In a region with Richmond County, Harlem, Hephzibah, Morgan County and Salem — all teams that had to replace a lot of talent due to graduation, Horn sees the contrast with his experience laden squad as a plus.
“While some of those teams have to replace entire defensives, or receiving corps, or maybe half their offensive line, we’ve got everything and everyone coming back,” he said.
He’s looking to shore up the defense, particularly from a tackling standpoint, and he wants to see his offense sustain drives as a way of helping to keep the defense fresh.
Beyond the X’s and O’s, Horn says the greatest key to long term success at Cross Creek is continuity. And that starts with himself and his coaching staff. Cross Creek has had just three coaches stay for more than three seasons since the school began in 1999. And all of those coaches (McCarty, Scott Tate and Kevin Hunt) stayed four years.
McCarty, whose tenure ended in 2016, is the last coach to stay more than two seasons. Horn says he wants to change that.
“I don’t plan on leaving Cross Creek football unless I get fired,” Horn said. “I’m not leaving this school. I’m enjoying the building process, seeing where these guys were this time last year until now.
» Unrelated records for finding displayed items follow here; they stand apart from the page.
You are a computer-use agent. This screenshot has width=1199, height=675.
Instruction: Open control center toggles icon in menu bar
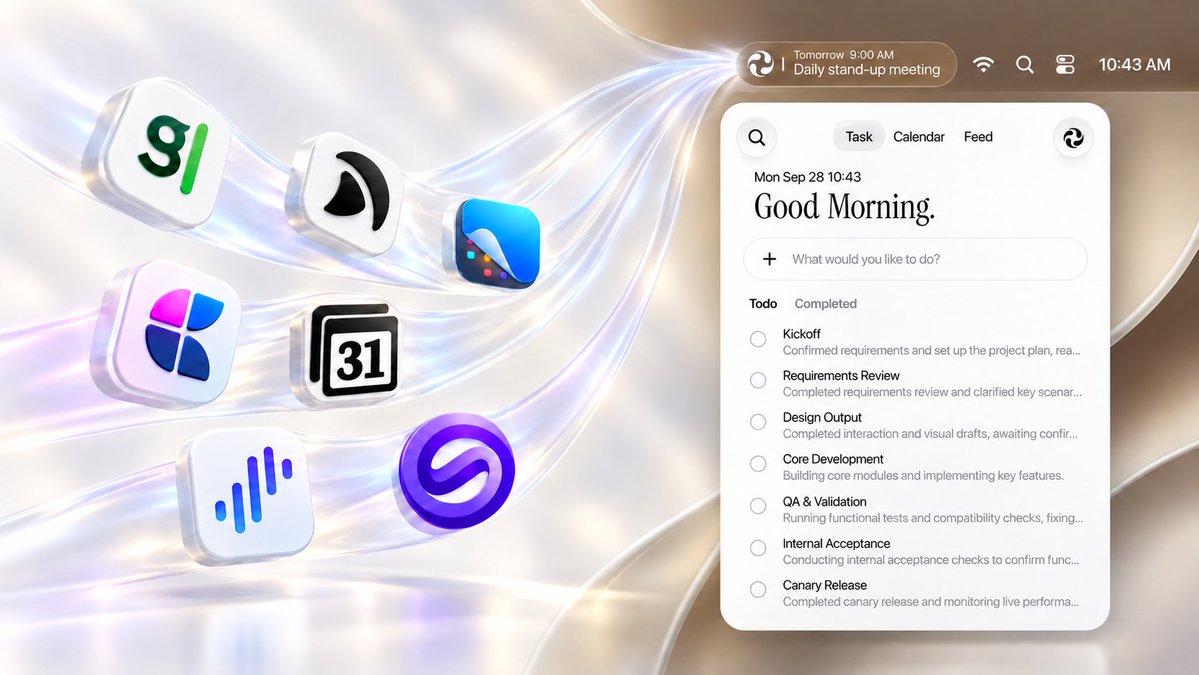[x=1065, y=64]
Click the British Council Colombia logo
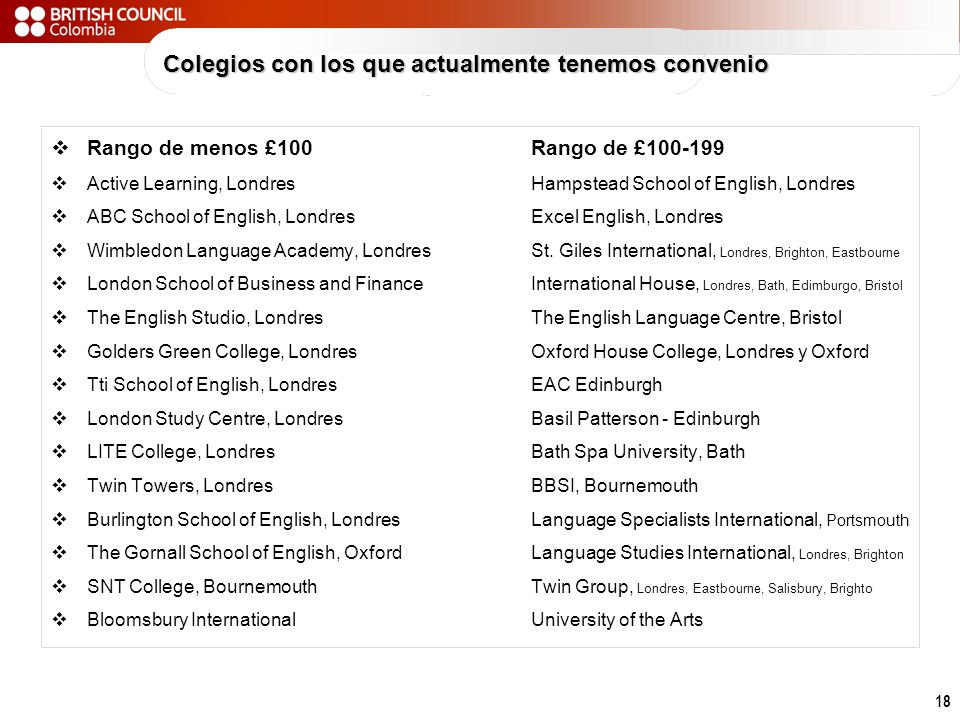 click(x=100, y=21)
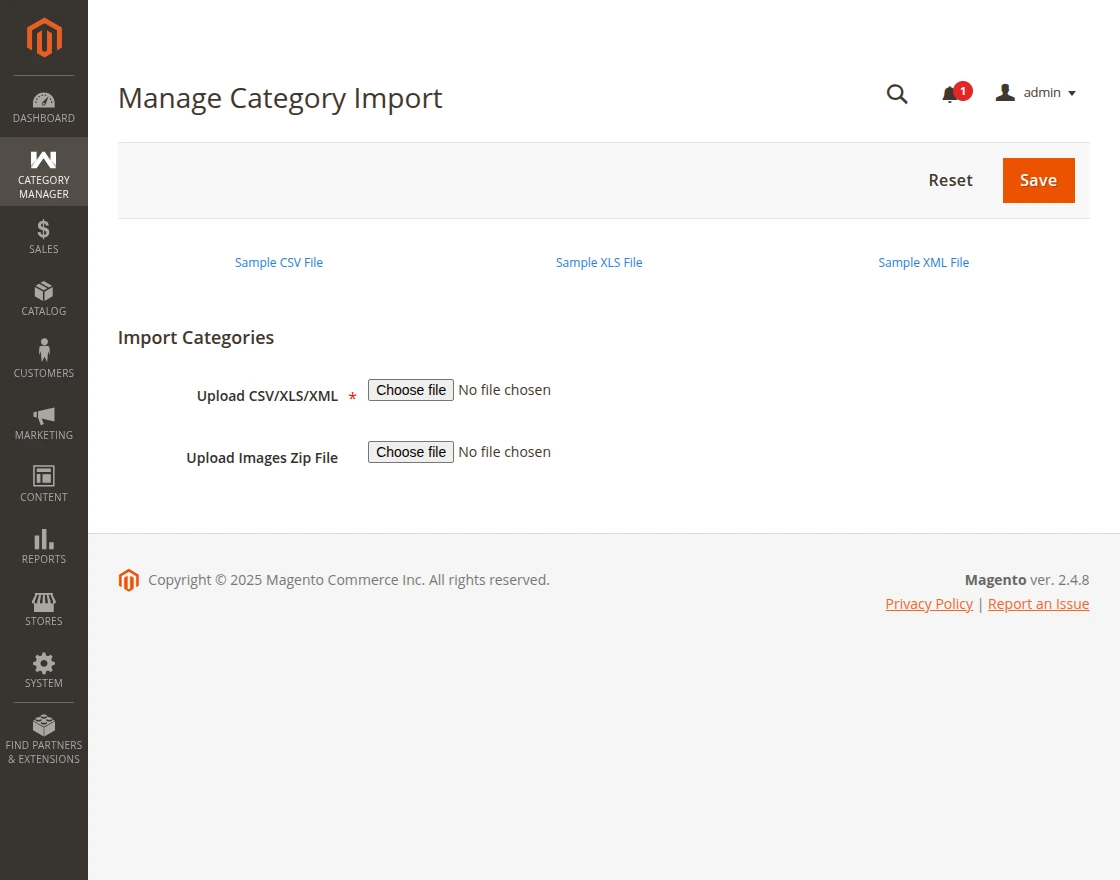Open the Customers section icon

click(43, 360)
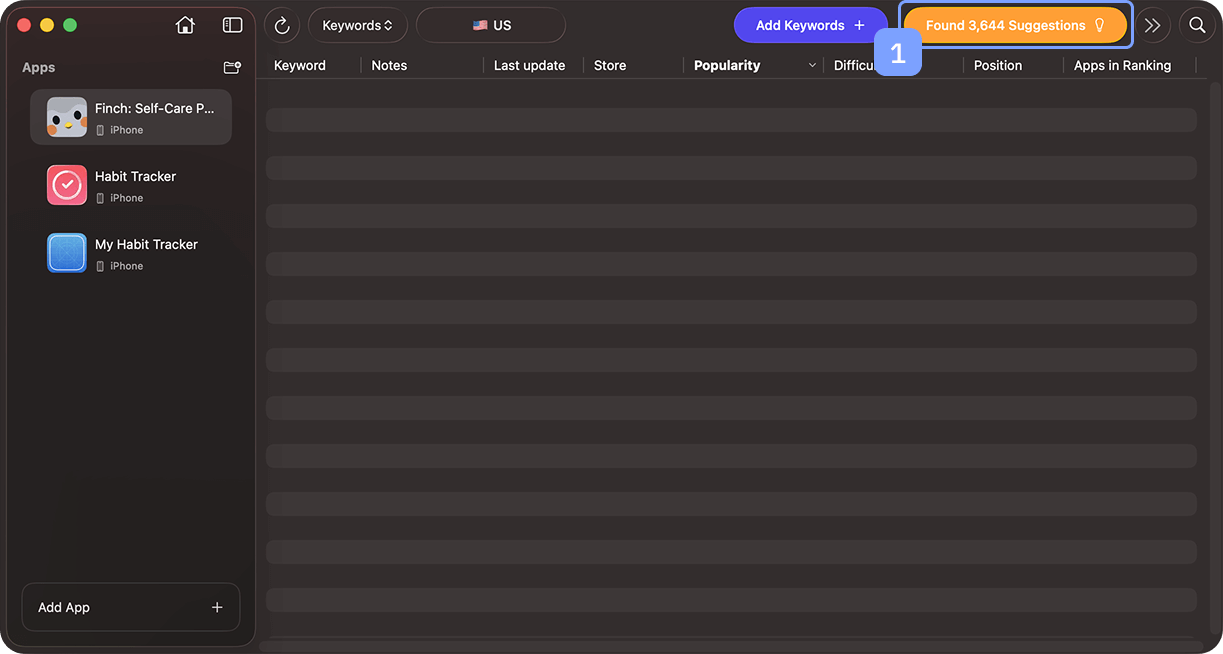Click the Add Keywords button
The height and width of the screenshot is (654, 1223).
coord(810,25)
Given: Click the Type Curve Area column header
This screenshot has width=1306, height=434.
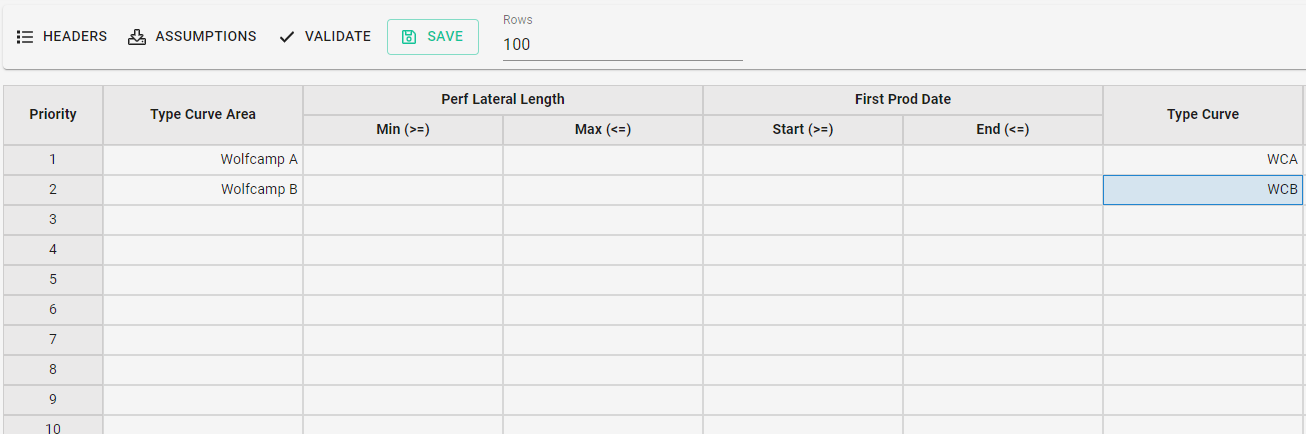Looking at the screenshot, I should tap(203, 115).
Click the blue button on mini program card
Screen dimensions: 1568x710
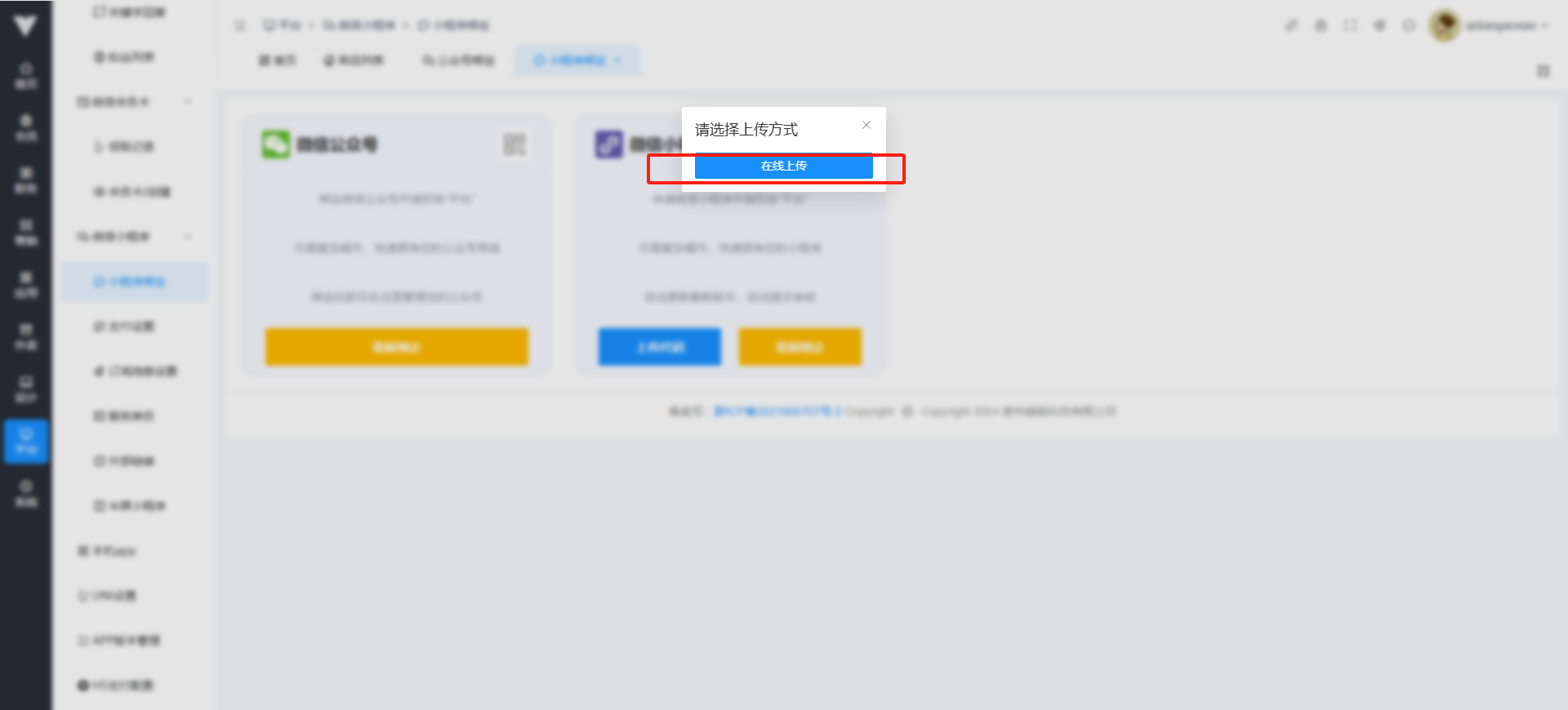coord(660,347)
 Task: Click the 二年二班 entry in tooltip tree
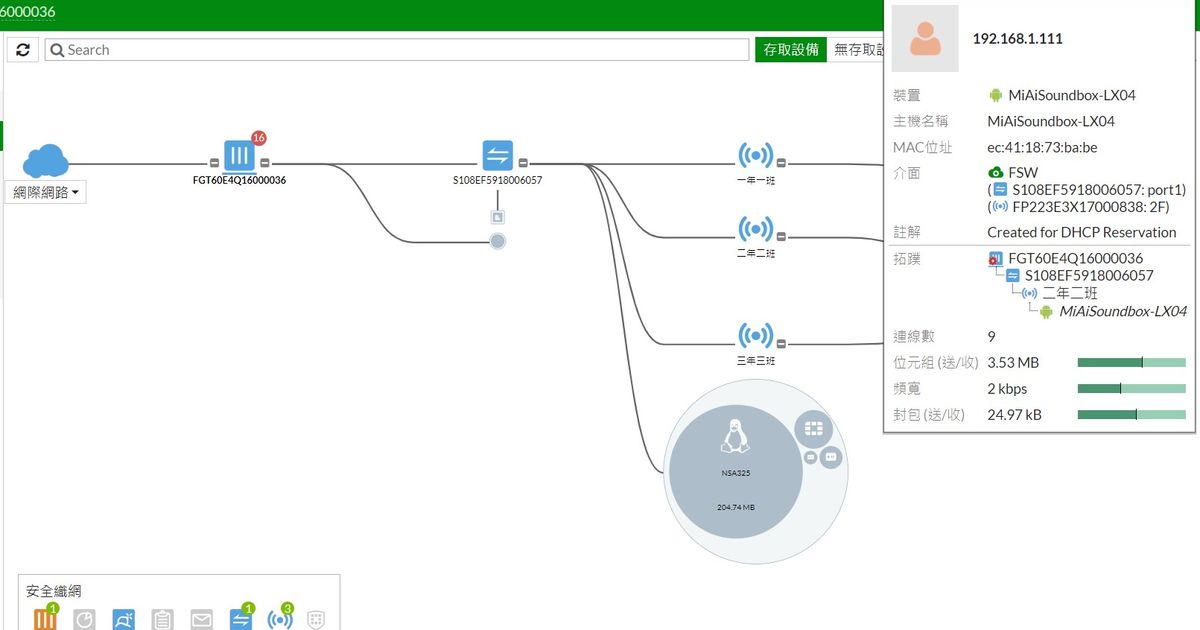pyautogui.click(x=1069, y=293)
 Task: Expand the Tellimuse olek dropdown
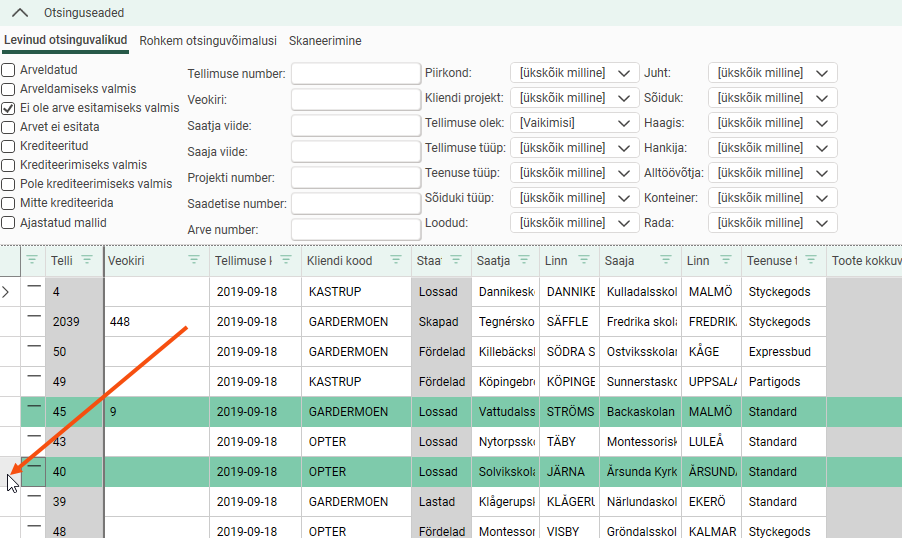(x=574, y=123)
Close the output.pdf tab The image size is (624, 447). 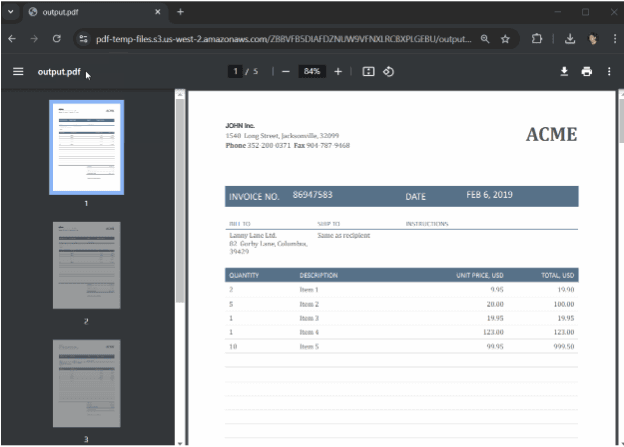tap(157, 12)
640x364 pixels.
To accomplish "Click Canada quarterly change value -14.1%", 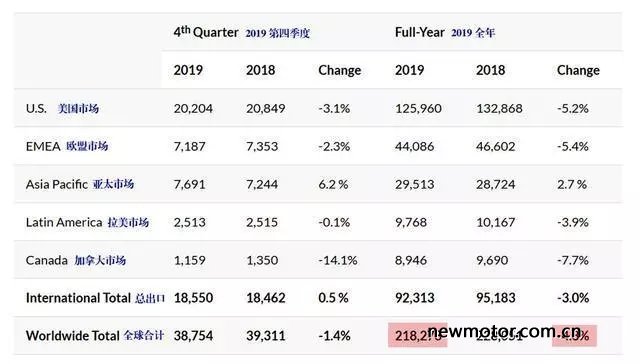I will point(338,260).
We’ve got a lot of work to do to make this program a winner, and we’re excited about it.”
And as far as Nixon is concerned, that all begins Friday with the scrimmage against Josey.
“We’ve worked for it, we’ve earned it,” Nixon said. “Now it’s time for us to go out there and show Richmond County what we’ve got and all the work that we’ve put in from last year, to the summer time. It’s time to show what we can do.”